Permaneció unos segundos inmóvil antes de decidirse a encender la linterna de nuevo. Al verse en soledad, caminó tan rápido como le era posible hasta el tercer pasillo, todavía afirmándose a la pared y sin atreverse a encender la luz. El dolor en la espalda no permitía que corriera, eso la frustró. Cuando sintió el borde de la pared en los dedos, giró hacia la derecha.

A tientas avanzó en lo que suponía era línea recta, al sentir la pared, se aferró a ella. La espalda le punzaba horrible, pero no podía darse el lujo de detenerse. Insegura y asustada, decidió dar un chispazo con la linterna, trataría de hacer un mapa mental que la guiara. Rogó al cielo porque nadie la viera cuando la luz volvió a acompañarla por breves segundos. Sin embargo, la iluminación hizo que el letrero de la farmacia la saludara a varios metros de distancia, cerca del techo.

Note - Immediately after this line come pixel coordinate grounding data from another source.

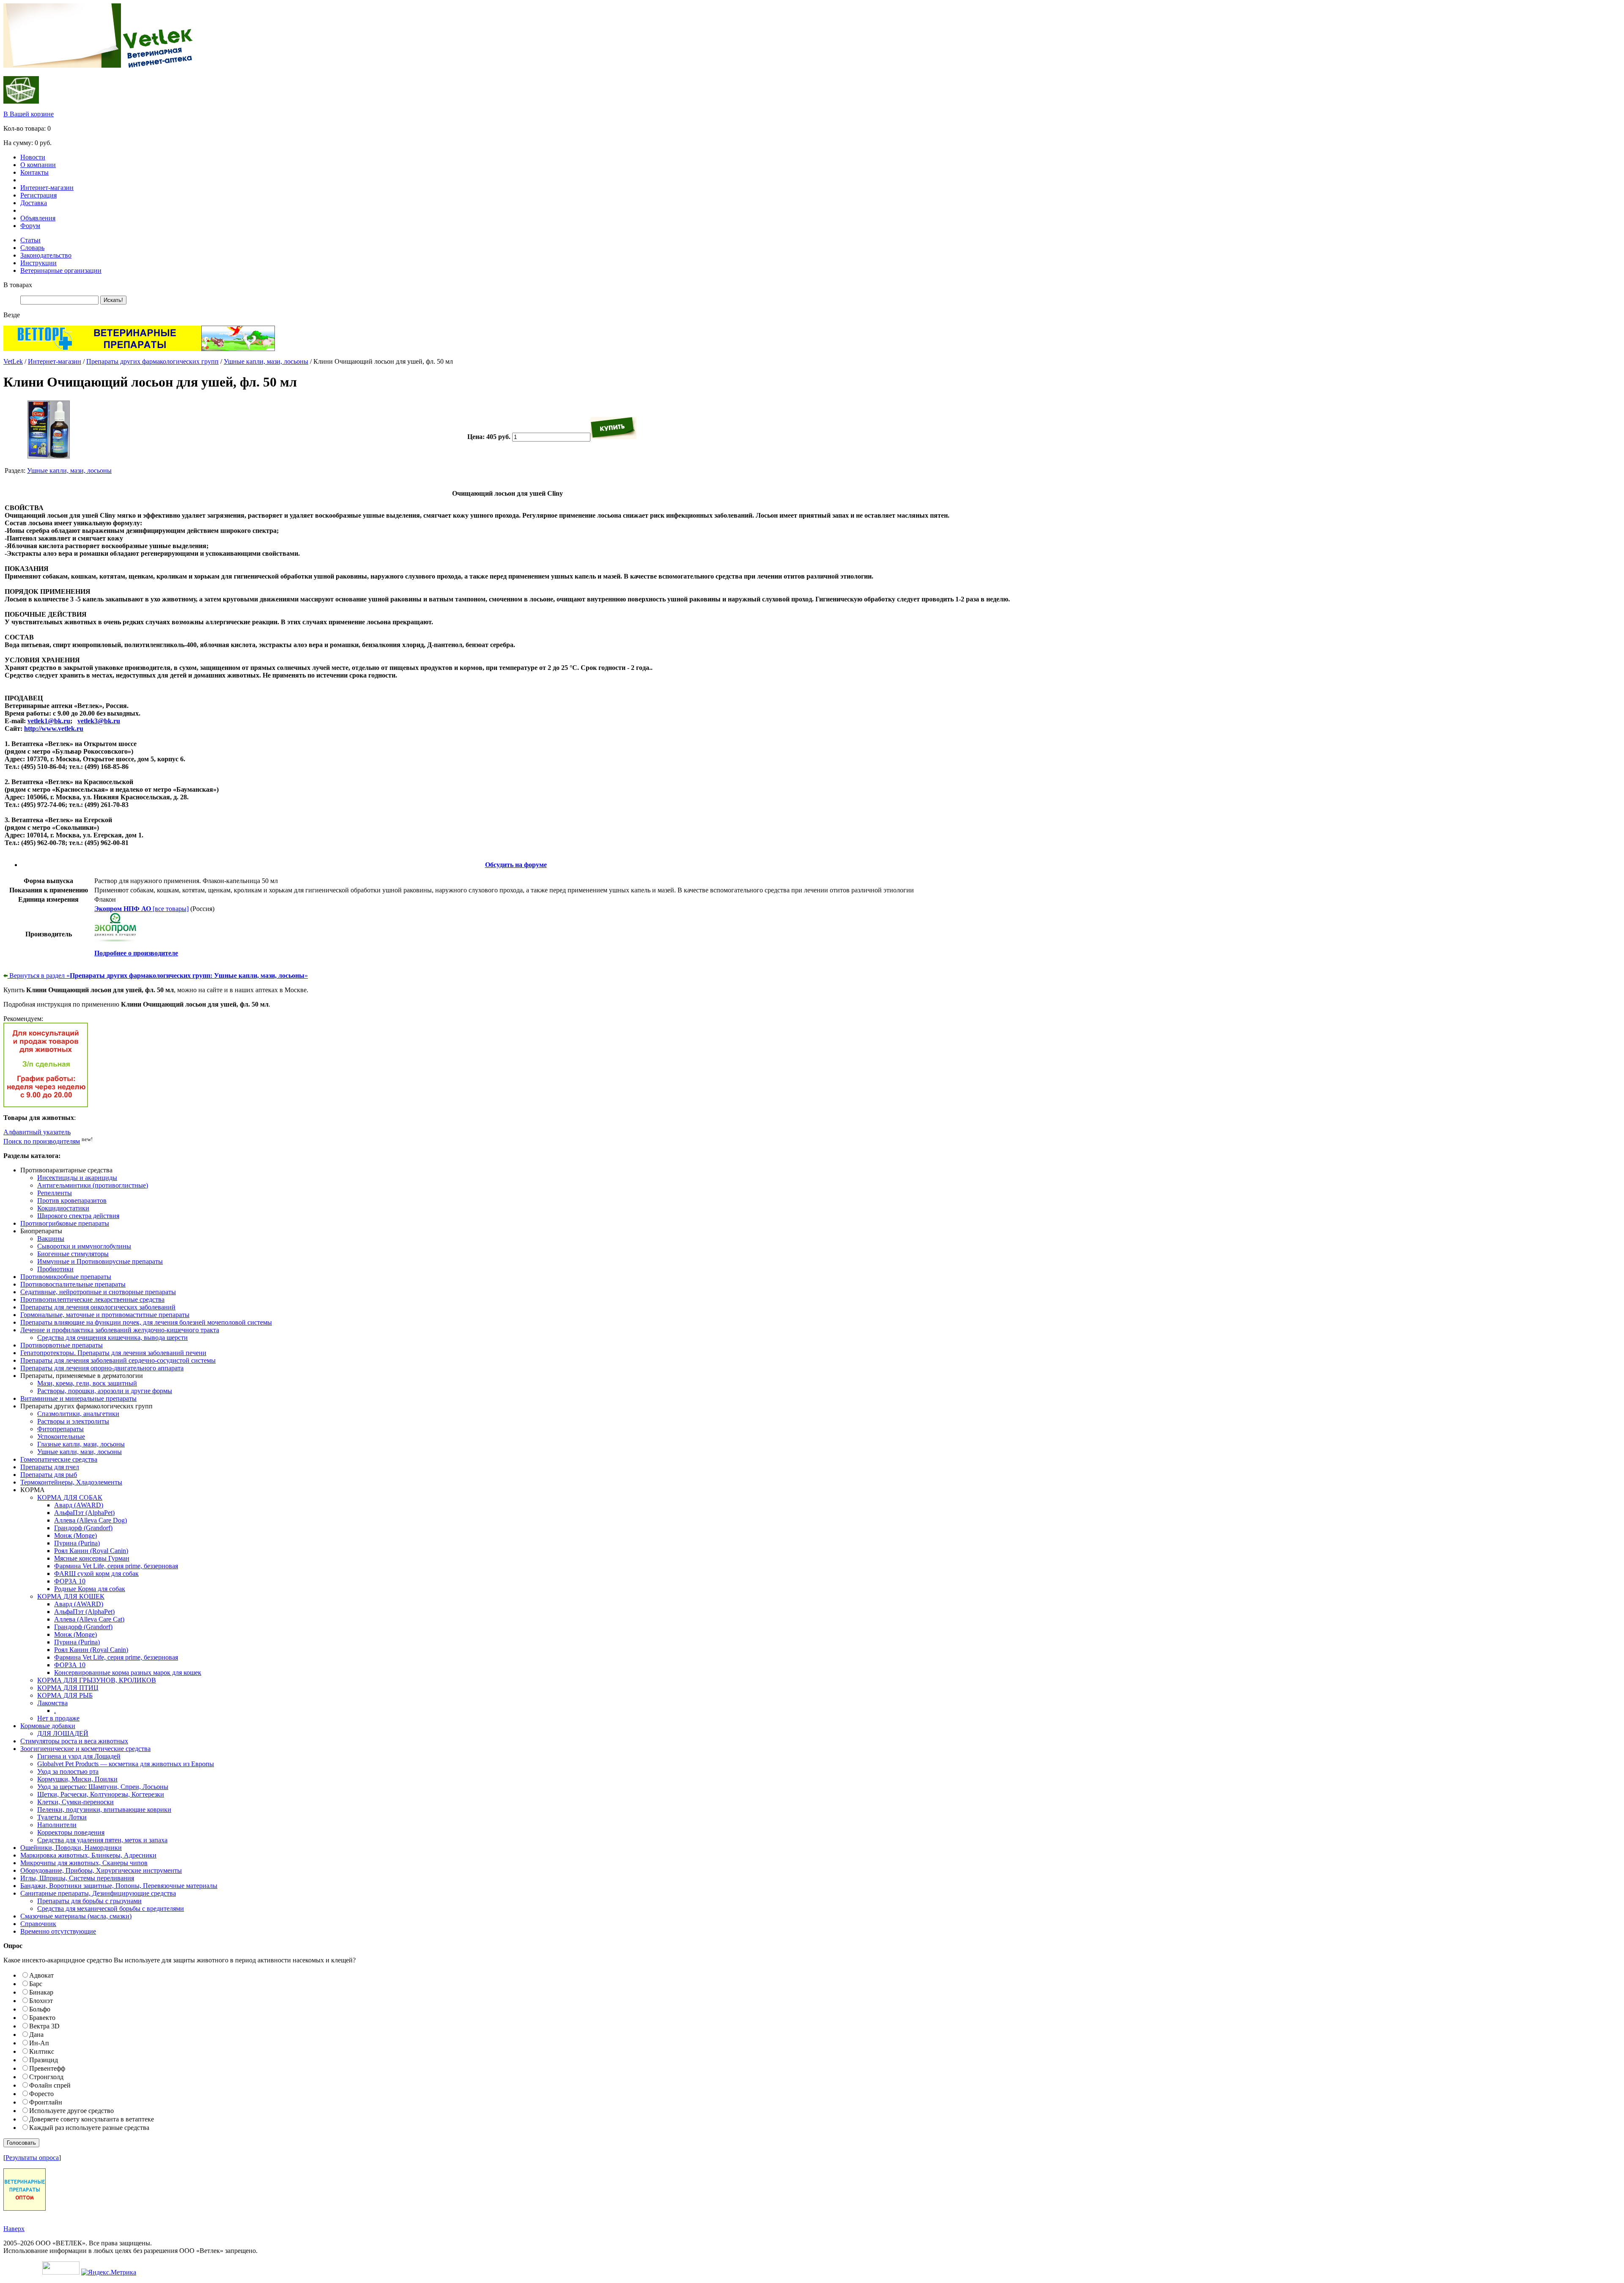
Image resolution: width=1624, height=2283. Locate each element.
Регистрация (38, 195)
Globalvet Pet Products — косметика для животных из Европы (125, 1763)
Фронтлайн (45, 2102)
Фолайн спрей (50, 2085)
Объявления (37, 218)
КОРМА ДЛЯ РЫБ (65, 1695)
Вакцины (50, 1238)
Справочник (38, 1923)
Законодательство (45, 255)
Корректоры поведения (70, 1832)
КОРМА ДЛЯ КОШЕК (70, 1596)
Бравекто (42, 2017)
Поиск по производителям (41, 1141)
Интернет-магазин (47, 187)
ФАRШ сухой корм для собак (96, 1573)
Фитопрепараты (60, 1428)
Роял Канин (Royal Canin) (91, 1550)
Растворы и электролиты (73, 1421)
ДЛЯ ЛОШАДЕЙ (62, 1733)
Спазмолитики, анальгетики (78, 1413)
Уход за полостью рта (68, 1771)
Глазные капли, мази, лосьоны (81, 1444)
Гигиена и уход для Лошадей (79, 1756)
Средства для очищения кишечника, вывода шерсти (112, 1337)
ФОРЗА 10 (69, 1581)
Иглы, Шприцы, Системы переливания (77, 1878)
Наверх (14, 2228)
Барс (35, 1983)
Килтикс (41, 2051)
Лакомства (52, 1703)
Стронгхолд (46, 2076)
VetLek (13, 361)
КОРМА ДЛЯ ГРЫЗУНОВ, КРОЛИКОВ (96, 1680)
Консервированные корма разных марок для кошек (127, 1672)
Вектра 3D (44, 2026)
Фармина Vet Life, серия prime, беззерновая (116, 1566)
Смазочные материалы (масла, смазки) (76, 1916)
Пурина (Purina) (77, 1543)
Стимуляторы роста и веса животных (74, 1741)
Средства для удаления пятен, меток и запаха (102, 1840)
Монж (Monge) (75, 1535)
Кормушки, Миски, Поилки (77, 1779)
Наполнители (57, 1824)
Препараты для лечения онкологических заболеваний (98, 1307)
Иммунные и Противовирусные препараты (100, 1261)
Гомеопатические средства (58, 1459)
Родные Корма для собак (89, 1588)
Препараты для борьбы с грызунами (89, 1900)
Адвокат (41, 1975)
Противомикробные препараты (65, 1276)
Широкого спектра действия (78, 1215)
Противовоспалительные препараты (73, 1284)
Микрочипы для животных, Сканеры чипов (84, 1862)
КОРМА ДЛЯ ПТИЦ (68, 1687)
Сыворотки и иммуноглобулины (84, 1246)
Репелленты (54, 1192)
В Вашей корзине (28, 114)
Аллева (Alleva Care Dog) (90, 1520)
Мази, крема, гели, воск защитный (87, 1383)
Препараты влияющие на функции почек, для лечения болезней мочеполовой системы (146, 1322)
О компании (38, 164)
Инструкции (38, 262)
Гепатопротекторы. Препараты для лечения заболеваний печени (113, 1352)
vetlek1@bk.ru (48, 720)
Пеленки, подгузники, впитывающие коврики (104, 1809)
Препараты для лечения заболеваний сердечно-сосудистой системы (118, 1360)
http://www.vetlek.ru (53, 728)
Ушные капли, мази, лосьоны (266, 361)
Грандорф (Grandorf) (83, 1527)
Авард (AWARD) (78, 1505)
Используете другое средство (71, 2110)
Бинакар (41, 1992)
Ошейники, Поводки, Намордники (71, 1847)
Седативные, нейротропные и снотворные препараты (98, 1291)
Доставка (33, 202)
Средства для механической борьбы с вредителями (110, 1908)
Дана (36, 2034)
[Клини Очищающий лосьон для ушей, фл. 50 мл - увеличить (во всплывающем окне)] (48, 456)
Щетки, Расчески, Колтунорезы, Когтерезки (100, 1794)
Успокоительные (61, 1436)
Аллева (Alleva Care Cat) (89, 1619)
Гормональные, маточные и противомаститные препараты (104, 1314)
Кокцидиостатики (63, 1208)
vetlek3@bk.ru (98, 720)
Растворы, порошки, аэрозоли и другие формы (104, 1390)
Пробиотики (55, 1269)
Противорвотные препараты (61, 1345)
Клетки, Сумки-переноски (75, 1802)
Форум (30, 225)
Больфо (39, 2009)
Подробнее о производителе (136, 953)
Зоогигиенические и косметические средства (85, 1748)
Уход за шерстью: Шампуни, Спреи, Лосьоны (102, 1786)
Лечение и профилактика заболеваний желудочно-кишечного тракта (119, 1330)
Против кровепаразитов (72, 1200)
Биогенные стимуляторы (73, 1253)
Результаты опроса (32, 2157)
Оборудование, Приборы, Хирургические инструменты (101, 1870)
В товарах (17, 284)
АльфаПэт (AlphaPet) (84, 1512)
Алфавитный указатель (37, 1132)
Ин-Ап (39, 2043)
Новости (32, 157)
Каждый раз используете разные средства (89, 2127)
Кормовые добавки (47, 1725)
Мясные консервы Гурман (91, 1558)
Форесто (41, 2093)
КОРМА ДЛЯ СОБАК (69, 1497)
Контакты (34, 172)
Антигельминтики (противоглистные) (92, 1185)
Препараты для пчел (49, 1467)
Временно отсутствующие (58, 1931)
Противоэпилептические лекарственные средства (92, 1299)
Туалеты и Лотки (62, 1817)
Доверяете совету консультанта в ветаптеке (91, 2119)
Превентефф (47, 2068)
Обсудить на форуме (516, 864)
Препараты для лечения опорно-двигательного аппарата (102, 1368)
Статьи (30, 240)
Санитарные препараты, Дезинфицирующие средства (98, 1893)
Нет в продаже (58, 1718)
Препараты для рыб (48, 1474)
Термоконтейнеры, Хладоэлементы (71, 1482)
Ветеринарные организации (61, 270)
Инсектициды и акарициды (77, 1177)
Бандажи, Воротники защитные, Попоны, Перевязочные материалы (118, 1885)
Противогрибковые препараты (64, 1223)
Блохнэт (41, 2000)
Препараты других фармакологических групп (152, 361)
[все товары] (141, 908)
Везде (11, 314)
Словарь (32, 247)
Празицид (43, 2059)
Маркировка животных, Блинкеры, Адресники (88, 1855)
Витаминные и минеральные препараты (78, 1398)
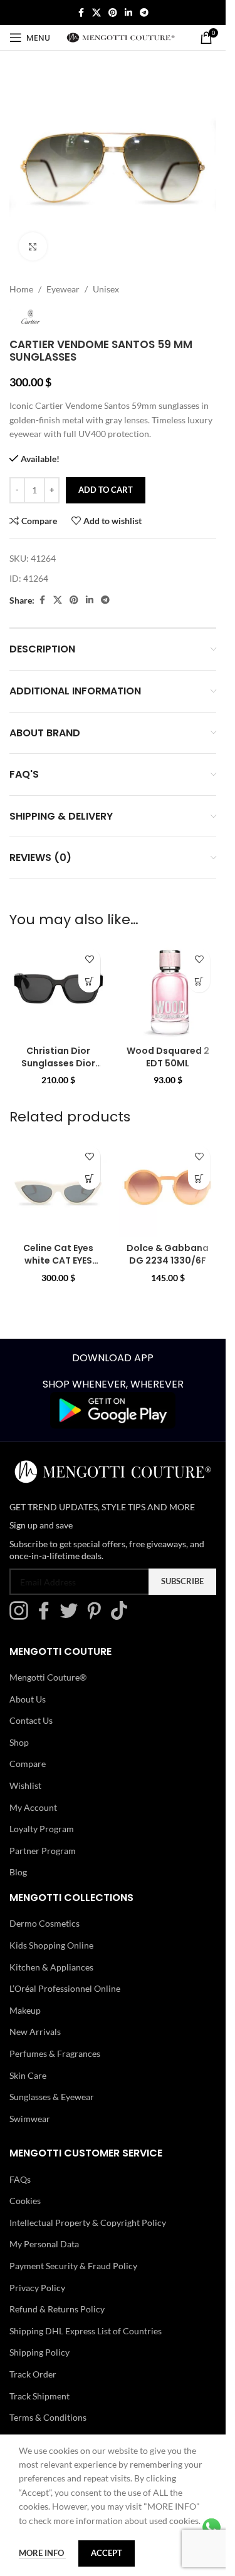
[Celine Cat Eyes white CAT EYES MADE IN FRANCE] (58, 1188)
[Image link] (112, 1409)
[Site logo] (121, 36)
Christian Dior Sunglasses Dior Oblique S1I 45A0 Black (58, 1069)
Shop (19, 1742)
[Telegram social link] (144, 12)
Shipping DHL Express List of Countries (85, 2331)
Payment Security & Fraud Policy (73, 2265)
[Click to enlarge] (33, 246)
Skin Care (27, 2074)
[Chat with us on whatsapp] (211, 2526)
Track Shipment (39, 2396)
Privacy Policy (37, 2287)
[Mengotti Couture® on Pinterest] (97, 1616)
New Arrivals (35, 2031)
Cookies (25, 2200)
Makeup (25, 2010)
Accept (106, 2553)
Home (21, 289)
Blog (18, 1872)
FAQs (20, 2179)
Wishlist (25, 1785)
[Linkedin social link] (128, 12)
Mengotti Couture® (47, 1677)
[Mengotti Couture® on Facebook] (47, 1616)
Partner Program (42, 1850)
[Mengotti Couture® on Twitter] (72, 1616)
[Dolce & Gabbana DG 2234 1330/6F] (167, 1188)
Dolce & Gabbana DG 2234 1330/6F (168, 1254)
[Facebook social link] (80, 12)
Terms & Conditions (47, 2417)
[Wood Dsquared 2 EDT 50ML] (167, 990)
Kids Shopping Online (51, 1945)
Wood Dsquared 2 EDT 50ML (168, 1056)
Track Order (32, 2374)
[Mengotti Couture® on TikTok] (122, 1616)
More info (42, 2553)
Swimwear (29, 2118)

Avanzó a paso desesperante, arrastrando los pies hasta el lugar y, tras encender por última vez la linterna, se acercó a tomar el pomo de la puerta. Estaba abierta, así que no se demoró en entrar. Los pies le temblaban mientras iluminaba todo a su alrededor. Por fin podían tener un momento de paz en medio de todo ese maldito infierno.

Apenas cerró la puerta se adentró más en busca de algo para atrancarla y permanecer a salvo; una silla vieja podía funcionar muy bien, aunque no estaría de más ponerle alguna trampa cacera. Había un mostrador de vidrios rotos ubicado al final de la habitación, así que se acercó a inspeccionarlo. Al toparse con lo que se ocultaba detrás de este, contuvo un grito. Había uno de los pacientes inclinado en el suelo.

Los latidos de su corazón se aceleraron de forma violenta, incluso comenzó a gemir. Todavía no había revisado la nota que Bruno le dejó a Daniela, así que debía salir de ese problema por cuenta propia. Herida como estaba, a su favor solo tenía el factor sorpresa. Empuñó la linterna, el paciente estaba de espaldas a ella y debía aprovechar eso para golpearlo antes de que la viera.

Alzó la mano y, cuando iba a golpearlo, se detuvo. Notó que estaba temblando al mismo tiempo que susurraba por piedad, estaba pidiendo que lo dejaran tranquilo. Entre los murmullos incomprensibles que emitía, la joven distinguió algunas palabras que le hicieron sentir pena. Estaba pidiéndoles a los científicos que no lo lastimaran más.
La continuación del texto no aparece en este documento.